Diese Stildateien befinden sich in einem eigenen Git-Repository mit dem Namen hs.pub.context. Wir trennen also die Stile von den Inhalten der Werbemittel. Dies erlaubt es uns, Stiländerungen unabhängig von den Drucksachen zu versionieren, die ihre eigenen Repositorys haben.

Aufbau eines Projekts

Wir haben Repositorys für Dokumente, Flyer, Poster, Schreibblöcke, Slides, Aufkleber und Visitenkarten. Wie eine solches Projekt-Repository aufgebaut ist, zeige ich anhand des Repositorys hs.pub.flyer.

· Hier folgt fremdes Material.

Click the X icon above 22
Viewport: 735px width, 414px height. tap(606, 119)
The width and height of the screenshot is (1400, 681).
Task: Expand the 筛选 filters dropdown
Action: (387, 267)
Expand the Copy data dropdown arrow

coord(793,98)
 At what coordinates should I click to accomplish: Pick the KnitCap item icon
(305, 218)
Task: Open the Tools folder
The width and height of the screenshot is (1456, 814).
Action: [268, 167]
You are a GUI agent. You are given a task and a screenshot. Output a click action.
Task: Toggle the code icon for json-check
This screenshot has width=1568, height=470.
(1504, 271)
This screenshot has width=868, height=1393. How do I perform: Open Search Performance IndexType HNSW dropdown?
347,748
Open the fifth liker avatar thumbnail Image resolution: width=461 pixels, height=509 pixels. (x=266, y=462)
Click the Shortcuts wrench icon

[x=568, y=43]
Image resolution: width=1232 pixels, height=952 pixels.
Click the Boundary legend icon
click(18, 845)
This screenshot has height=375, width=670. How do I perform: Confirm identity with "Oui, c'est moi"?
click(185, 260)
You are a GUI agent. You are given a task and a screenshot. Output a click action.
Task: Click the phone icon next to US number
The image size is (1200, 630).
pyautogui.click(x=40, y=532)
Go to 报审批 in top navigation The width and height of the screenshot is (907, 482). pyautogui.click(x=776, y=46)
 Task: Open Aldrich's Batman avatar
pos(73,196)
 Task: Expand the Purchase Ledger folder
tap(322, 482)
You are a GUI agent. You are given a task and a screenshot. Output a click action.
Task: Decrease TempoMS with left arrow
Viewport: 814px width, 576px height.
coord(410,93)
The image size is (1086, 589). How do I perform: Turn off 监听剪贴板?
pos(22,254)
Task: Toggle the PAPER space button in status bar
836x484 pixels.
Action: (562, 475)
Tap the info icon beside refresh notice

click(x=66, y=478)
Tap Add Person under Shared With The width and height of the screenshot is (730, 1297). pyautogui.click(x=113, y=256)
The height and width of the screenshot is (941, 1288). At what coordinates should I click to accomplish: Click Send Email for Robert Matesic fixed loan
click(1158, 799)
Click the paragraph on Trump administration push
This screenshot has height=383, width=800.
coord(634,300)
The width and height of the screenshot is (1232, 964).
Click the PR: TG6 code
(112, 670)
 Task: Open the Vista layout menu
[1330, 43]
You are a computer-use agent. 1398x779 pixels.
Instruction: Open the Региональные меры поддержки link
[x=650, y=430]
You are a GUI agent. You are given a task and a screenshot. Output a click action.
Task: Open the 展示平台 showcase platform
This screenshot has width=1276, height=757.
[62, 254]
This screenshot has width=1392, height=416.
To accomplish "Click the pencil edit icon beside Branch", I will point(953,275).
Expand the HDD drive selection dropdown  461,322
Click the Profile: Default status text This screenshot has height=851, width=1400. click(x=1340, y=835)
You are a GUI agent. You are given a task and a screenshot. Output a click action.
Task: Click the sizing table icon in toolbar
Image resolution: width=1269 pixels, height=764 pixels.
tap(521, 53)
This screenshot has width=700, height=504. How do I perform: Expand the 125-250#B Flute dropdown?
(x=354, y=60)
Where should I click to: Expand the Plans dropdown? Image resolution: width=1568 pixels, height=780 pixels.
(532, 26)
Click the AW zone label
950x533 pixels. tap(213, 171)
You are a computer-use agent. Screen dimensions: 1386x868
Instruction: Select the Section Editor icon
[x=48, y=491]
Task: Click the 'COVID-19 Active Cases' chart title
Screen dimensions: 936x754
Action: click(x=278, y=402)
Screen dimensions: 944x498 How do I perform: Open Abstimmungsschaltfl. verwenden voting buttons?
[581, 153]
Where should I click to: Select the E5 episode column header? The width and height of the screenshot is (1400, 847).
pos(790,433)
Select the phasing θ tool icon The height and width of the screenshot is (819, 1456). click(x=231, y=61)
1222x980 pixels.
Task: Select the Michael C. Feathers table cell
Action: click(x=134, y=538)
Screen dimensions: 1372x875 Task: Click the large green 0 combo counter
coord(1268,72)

In ConTeXt wird eine Serie gleichartiger Drucksachen als ›Projekt‹ bezeichnet. Mit einer Serie werden Drucksachen bezeichnet, die ein sehr ähnliches oder sogar ein identisches Aussehen haben. Ein typisches Beispiel für eine Serie ist eine Zeitschrift, deren Ausgaben nach einheitlichen Richtlinien gestaltet sind. Projekt-Dateien, in denen diese Richtlinien gebündelt sind, haben laut ConTeXt-Konvention das Präfix proj.2

Projektdateien sind einfach aufgebaut. Dies ist um Beispiel die Projektdatei für Flyer proj-flyer.tex:

\startproject proj-flyer
\environment ../hs.pub.context/env-cd
\environment ../hs.pub.context/env-flyer
\product prod-flyer-allgemein
\product prod-flyer-genosocial
\product prod-flyer-agenturen
\product prod-flyer-genossenschaften
\stopproject

Die Projektdatei legt mit dem Befehl \environment fest, welche Stildateien für ein Druckprodukt der Serie geladen werden sollen. Anschließend werden mit dem Befehl \product die Produkte definiert, die zu dem Projekt bzw. der Serie gehören.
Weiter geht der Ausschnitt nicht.